-------- DATA IN THIS EXERCISE

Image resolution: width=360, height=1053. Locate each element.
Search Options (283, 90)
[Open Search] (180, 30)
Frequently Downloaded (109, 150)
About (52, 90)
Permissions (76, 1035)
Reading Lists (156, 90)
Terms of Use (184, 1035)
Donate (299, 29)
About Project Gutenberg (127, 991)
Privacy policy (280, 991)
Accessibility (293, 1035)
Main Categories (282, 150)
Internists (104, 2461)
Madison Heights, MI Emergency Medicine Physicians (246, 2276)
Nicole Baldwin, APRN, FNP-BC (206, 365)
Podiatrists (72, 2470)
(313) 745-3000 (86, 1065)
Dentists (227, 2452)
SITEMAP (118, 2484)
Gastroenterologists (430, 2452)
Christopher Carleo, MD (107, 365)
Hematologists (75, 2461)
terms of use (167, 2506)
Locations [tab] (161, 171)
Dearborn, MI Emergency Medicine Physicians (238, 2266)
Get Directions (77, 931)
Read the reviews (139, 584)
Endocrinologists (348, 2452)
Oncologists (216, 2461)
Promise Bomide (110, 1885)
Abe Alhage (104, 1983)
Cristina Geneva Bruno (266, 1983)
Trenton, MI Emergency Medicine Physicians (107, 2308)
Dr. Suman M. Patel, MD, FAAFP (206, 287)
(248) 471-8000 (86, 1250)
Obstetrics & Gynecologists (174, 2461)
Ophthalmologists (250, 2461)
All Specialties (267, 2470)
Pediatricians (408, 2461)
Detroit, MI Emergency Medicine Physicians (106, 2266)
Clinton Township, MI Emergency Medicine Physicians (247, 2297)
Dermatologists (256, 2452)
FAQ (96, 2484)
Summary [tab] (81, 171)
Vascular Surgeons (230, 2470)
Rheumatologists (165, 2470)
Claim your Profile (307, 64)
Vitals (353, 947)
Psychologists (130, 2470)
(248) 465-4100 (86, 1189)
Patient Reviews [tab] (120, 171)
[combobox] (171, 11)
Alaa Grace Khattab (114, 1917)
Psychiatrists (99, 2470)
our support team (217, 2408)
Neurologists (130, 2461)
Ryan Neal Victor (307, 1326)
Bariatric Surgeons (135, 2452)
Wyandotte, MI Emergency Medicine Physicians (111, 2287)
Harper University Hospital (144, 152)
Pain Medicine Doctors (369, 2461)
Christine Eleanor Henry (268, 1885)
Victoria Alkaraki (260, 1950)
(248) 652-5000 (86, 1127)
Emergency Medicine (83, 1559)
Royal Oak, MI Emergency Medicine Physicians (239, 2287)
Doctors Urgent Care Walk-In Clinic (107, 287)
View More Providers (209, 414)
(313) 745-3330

----------------

EXERCISE GOAL :: Above are the records. Copy the lines beginning at the one that has "Dearborn, MI Emergency" and ending with the one that has "Trenton, MI Emergency", unchanged.

RESULT OF THE TASK ::
Dearborn, MI Emergency Medicine Physicians (238, 2266)
Get Directions (77, 931)
Read the reviews (139, 584)
Endocrinologists (348, 2452)
Oncologists (216, 2461)
Promise Bomide (110, 1885)
Abe Alhage (104, 1983)
Cristina Geneva Bruno (266, 1983)
Trenton, MI Emergency Medicine Physicians (107, 2308)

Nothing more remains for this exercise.